**Problem to solve**
Count how many lines in the entries below hold "computer". Only the number belongs in the answer.

[Start of section]

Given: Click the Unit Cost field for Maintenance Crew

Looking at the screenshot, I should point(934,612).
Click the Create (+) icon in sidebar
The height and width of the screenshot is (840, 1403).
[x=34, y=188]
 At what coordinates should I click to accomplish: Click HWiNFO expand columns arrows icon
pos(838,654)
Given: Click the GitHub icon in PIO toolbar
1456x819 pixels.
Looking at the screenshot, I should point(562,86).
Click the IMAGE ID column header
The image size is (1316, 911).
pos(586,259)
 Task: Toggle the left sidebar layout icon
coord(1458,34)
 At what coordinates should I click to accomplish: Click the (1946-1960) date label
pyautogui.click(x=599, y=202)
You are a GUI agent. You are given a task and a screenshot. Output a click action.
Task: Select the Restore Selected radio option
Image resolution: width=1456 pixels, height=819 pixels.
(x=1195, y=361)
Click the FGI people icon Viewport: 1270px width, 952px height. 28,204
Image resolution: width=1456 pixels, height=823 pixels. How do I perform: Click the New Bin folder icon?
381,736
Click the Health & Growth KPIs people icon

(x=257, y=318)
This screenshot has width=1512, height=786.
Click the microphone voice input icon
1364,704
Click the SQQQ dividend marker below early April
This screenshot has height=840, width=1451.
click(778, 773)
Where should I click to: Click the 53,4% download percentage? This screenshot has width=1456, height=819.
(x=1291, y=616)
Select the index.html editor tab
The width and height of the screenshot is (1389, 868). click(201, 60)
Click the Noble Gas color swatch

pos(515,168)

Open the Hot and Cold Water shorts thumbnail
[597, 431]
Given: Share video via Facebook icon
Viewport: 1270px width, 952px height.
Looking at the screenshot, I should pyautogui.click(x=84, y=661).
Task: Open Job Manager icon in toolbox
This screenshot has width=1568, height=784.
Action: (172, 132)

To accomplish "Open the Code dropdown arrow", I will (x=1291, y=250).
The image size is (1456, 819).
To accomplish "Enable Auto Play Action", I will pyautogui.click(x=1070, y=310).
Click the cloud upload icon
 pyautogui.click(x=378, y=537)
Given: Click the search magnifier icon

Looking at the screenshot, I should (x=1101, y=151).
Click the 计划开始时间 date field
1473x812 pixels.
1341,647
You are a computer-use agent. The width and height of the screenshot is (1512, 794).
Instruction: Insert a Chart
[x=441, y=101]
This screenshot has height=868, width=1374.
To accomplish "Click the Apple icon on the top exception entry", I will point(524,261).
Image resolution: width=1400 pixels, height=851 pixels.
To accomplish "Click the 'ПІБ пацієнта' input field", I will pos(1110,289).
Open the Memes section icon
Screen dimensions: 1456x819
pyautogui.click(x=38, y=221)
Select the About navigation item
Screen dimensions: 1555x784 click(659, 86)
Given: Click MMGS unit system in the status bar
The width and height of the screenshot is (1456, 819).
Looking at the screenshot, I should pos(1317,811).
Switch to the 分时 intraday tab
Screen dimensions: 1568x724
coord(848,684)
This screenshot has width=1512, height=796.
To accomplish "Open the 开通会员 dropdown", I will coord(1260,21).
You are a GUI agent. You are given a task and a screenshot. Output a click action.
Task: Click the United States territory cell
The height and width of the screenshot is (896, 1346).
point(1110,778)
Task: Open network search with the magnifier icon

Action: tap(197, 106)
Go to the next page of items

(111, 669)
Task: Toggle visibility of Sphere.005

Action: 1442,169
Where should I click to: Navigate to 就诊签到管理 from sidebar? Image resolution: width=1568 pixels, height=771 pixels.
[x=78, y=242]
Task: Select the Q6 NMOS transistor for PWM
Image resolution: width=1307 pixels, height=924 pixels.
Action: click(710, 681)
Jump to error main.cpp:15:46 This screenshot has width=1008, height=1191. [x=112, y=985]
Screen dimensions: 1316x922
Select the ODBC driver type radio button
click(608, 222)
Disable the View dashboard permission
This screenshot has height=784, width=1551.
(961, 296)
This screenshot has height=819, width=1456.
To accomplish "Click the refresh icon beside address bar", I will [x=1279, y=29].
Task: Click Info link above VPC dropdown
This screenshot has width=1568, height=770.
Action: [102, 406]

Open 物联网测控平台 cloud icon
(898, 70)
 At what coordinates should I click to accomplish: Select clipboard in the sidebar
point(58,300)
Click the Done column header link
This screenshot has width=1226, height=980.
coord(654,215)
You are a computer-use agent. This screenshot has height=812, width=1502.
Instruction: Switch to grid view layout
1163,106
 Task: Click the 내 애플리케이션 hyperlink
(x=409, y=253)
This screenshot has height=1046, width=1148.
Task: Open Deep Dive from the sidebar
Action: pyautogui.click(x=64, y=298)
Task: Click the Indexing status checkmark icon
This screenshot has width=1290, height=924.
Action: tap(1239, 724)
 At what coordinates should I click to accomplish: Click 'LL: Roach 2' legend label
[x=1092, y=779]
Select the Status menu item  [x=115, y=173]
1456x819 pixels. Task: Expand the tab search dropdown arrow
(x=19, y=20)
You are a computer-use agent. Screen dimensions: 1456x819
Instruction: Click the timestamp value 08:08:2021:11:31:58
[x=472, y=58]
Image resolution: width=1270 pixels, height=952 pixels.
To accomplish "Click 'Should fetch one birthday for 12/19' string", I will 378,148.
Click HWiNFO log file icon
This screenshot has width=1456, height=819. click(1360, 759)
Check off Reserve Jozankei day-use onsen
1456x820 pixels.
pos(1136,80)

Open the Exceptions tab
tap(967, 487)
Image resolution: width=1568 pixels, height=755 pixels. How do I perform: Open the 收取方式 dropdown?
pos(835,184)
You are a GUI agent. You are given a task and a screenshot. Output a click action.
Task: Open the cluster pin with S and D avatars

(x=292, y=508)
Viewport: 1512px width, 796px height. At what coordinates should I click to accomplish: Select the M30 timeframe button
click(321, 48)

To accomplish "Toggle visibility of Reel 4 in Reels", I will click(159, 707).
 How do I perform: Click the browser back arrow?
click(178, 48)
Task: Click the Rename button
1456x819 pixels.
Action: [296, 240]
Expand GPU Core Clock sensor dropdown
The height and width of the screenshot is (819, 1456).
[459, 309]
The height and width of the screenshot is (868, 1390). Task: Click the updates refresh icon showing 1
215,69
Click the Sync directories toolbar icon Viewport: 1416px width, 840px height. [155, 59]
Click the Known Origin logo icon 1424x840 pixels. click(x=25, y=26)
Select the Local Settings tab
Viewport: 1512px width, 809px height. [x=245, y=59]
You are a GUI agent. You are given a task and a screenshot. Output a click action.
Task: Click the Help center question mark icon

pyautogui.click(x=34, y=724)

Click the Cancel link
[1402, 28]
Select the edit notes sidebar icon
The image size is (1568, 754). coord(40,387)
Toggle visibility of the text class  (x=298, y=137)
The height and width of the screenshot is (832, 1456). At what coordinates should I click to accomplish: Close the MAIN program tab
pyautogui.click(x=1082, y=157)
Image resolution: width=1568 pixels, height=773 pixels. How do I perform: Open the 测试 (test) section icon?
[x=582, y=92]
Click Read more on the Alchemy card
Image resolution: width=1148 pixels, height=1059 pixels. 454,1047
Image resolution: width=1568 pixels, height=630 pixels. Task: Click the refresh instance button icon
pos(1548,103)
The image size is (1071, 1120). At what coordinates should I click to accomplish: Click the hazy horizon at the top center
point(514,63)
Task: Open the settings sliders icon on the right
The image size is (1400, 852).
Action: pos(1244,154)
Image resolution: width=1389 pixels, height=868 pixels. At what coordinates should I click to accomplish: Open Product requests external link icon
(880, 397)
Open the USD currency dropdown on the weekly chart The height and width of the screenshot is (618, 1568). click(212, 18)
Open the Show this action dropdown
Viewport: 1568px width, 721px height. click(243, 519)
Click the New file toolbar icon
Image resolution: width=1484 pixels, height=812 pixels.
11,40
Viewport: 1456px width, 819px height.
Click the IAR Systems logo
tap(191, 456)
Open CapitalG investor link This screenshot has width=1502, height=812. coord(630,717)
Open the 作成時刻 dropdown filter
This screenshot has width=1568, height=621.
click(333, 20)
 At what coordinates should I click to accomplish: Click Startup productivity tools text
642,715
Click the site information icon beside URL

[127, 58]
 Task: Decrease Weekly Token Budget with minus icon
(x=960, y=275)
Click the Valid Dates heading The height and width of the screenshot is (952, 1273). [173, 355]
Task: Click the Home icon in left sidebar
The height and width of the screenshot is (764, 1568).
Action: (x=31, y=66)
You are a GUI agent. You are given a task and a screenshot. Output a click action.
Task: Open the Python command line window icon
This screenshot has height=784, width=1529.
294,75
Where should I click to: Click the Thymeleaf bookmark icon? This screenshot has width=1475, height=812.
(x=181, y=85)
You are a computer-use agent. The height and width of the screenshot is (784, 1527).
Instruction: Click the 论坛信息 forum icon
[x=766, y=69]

[End of section]

**Exercise answer**
4